Multiplets Matter: The Electronic Structure of Rare-Earth Semiconductors and Semimetals

TL;DR

This paper emphasizes the importance of including intra-atomic correlations and multiplet structures in theoretical models to accurately describe the electronic properties of rare-earth semiconductors and semimetals, especially ErAs.

Contribution

It introduces a dynamical mean-field theory approach that incorporates multiplet effects of 4f states, improving understanding of electronic and magnetic properties of rare-earth materials.

Findings

Accurate modeling of ErAs's electronic structure using multiplet-inclusive theory.

Good agreement with experimental data on magnetic moments and Fermi surface splitting.

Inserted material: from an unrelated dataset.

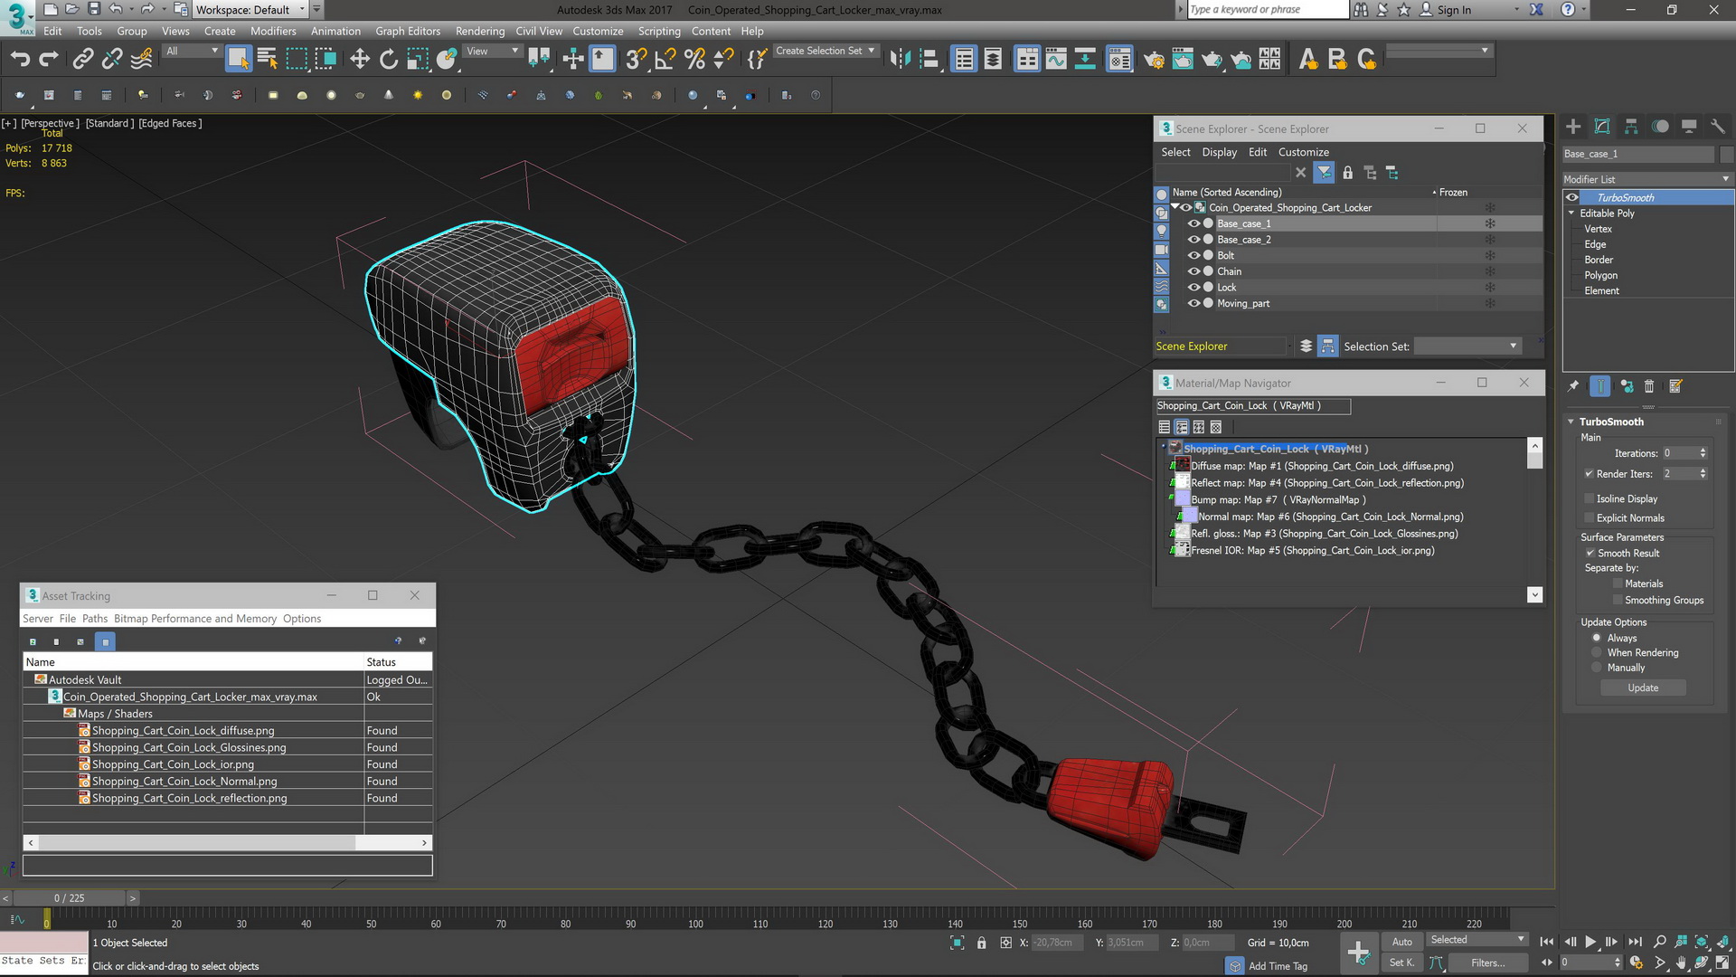
Task: Click the Filters... key filter button
Action: [1487, 963]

Demonstrates limitations of effective one-electron approaches for these materials.

Abstract

We demonstrate that a theoretical framework fully incorporating intra-atomic correlations and multiplet structure of the localized 4f states is required in order to capture the essential physics of rare-earth semiconductors and semimetals. We focus in particular on the rare-earth semimetal erbium arsenide (ErAs), for which effective one-electron approaches fail to provide a consistent picture of both high and low-energy electronic states. We treat the many-body states of the Er 4f shell within an atomic approximation in the framework of dynamical mean-field theory. Our results for the magnetic-field dependence of the 4f local moment, the influence of multiplets on the photoemission spectrum, and the exchange splitting of the Fermi surface pockets as measured from Shubnikov-de Haas oscillations, are found to be in good agreement with experimental results.